En l’absence de textes légaux disponibles, de nombreuses questions restent en suspens quant à la mise en place concrète du trajet de transition :

  • Tant l’intérêt du travailleur licencié que celui de l’employeur originaire d’entrer dans un trajet de transition paraissent évidents. Il est toutefois utile de s’interroger sur le rôle des agences intérimaires et des services régionaux de l’emploi. Leur intervention sera-t-elle obligatoire ?
  • Qu’en est-il des formalités à accomplir pour démarrer cette nouvelle relation ? Le travailleur restera-t-il sur le payroll de l’employeur, ou passera-t-il sur celui de l’agence intérim ou de l’employeur-utilisateur ?

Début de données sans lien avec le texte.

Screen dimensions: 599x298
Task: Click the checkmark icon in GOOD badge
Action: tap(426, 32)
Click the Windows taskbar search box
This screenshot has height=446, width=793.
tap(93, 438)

  • Qui doit ou peut prendre l’initiative du trajet ? Le trajet de transition devient-il obligatoire dès que l’une des parties l’initie ? Ou repose-t-il entièrement sur un consensus entre l’employeur et le travailleur ? Si l’employeur propose le trajet, le travailleur doit-il l’accepter ou peut-il également choisir de continuer à exécuter son préavis ? Et si le travailleur propose un candidat employeur-utilisateur, l’employeur peut-il refuser de s’inscrire dans le trajet ?

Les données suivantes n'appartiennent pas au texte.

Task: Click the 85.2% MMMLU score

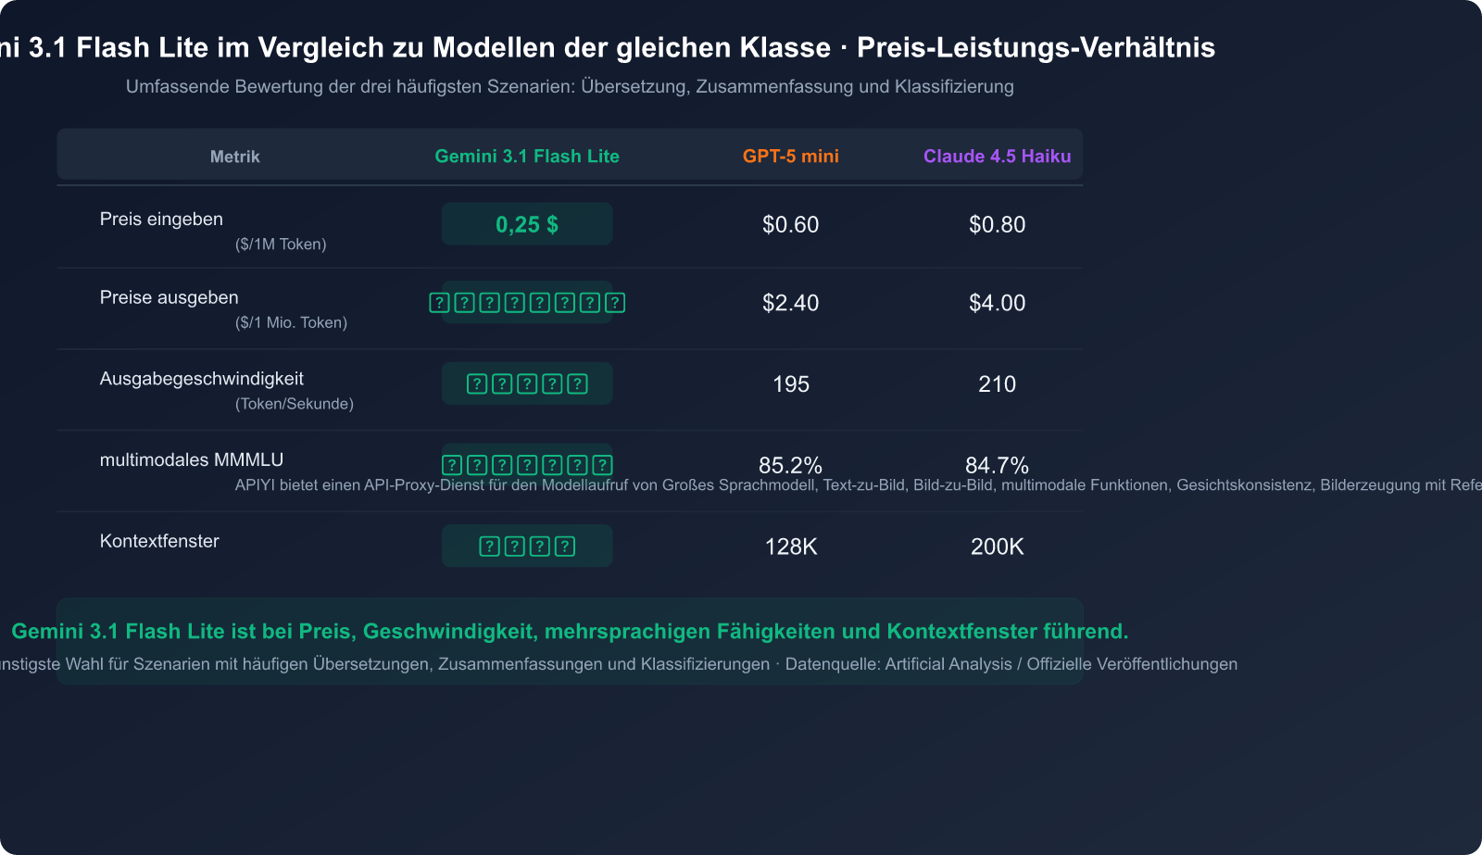Action: [790, 464]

  • Avant de démarrer le trajet, l’employeur doit-il informer l’employeur-utilisateur des raisons l’ayant poussé à rompre le contrat du travailleur ?
  • Qui prend en charge le coût des formations, des examens médicaux, etc. nécessaires pour l’employeur-utilisateur ?
  • Le travailleur sera-t-il couvert par la police d’assurance accident du travail de l’employeur-utilisateur ou continuera-t-il à bénéficier de l’assurance souscrite par son employeur ? 
  • Nous comprenons que la durée du trajet sera au maximum égale à la période de préavis.
    • Quant au déroulement du trajet (nécessairement pendant le délai de préavis), les causes légales de suspension du contrat de travail seront-elles d’application et auront-elles donc bien pour conséquence de prolonger la durée du délai de préavis/du trajet ? En cas d’incapacité de travail, le travailleur doit-il informer l’employeur-utilisateur, l’agence intérim, l’employeur originaire ou les trois ? A qui doit-il remettre son certificat médical ? A qui doit-il demander l’autorisation pour partir en vacances ?
    • Sera-t-il possible de convenir d’une durée inférieure au délai de préavis (p. ex. de semaine en semaine) ? Mais dans ce cas, le travailleur devra-t-il exécuter le solde du délai de préavis restant à courir et ensuite rejoindre son nouvel employeur (« employeur-utilisateur ») si ce dernier décide de l’engager ?
    • Dans le même ordre d’idée, l’employeur-utilisateur peut-il engager le travailleur avant l’échéance du trajet ?
  • Si on part généralement du principe que le trajet de transition ira jusqu’à son terme et le cas échéant débouchera sur un engagement définitif, certains évènements pourraient écourter le trajet de transition. On peut donc raisonnablement s’interroger sur la possibilité d’une fin anticipée du trajet de transition et ses conséquences :
    • L’employeur-utilisateur peut-il y mettre fin de manière anticipée si le travailleur ne convient pas ? Si oui, pour quelles raisons, dans quel délai, sous quelle forme ? Devra-t-il par analogie au délai de préavis payer une indemnité couvrant la durée restant à courir du délai de préavis (en plus de l’indemnité à payer vu l’absence de recrutement) ? Ou le travailleur devra-t-il poursuivre l’exécution de son délai de préavis auprès de son employeur originaire ?
    • Quid en cas de motif grave pendant le trajet ? Le travailleur peut-il être « licencié » pour motif grave ? Si oui, par qui ?
    • Le travailleur peut-il lui-même décider d’écourter le trajet de transition et poursuivre son délai de préavis auprès de son employeur originaire ? Si oui, pour quelles raisons, dans quel délai, sous quelle forme ? N’encourt-il pas des sanctions ?
  • Le travailleur qui refuse l’offre d’emploi de l’employeur-utilisateur au terme du trajet de transition pourra-t-il prétendre aux allocations de chômage ?
  • En l’absence de recrutement, quelle est la hauteur de l’indemnité due par l’employeur-utilisateur ? Existera-t-il pour ce dernier la possibilité de démontrer que le travailleur ne lui convient pas pour échapper au paiement de cette indemnité ? Le travailleur pourra-t-il contester cette décision et réclamer le paiement de l’indemnité ?

Vous l’aurez compris, nombreuses sont les interrogations qui trouveront réponse, espérons-le, dans les textes légaux à venir.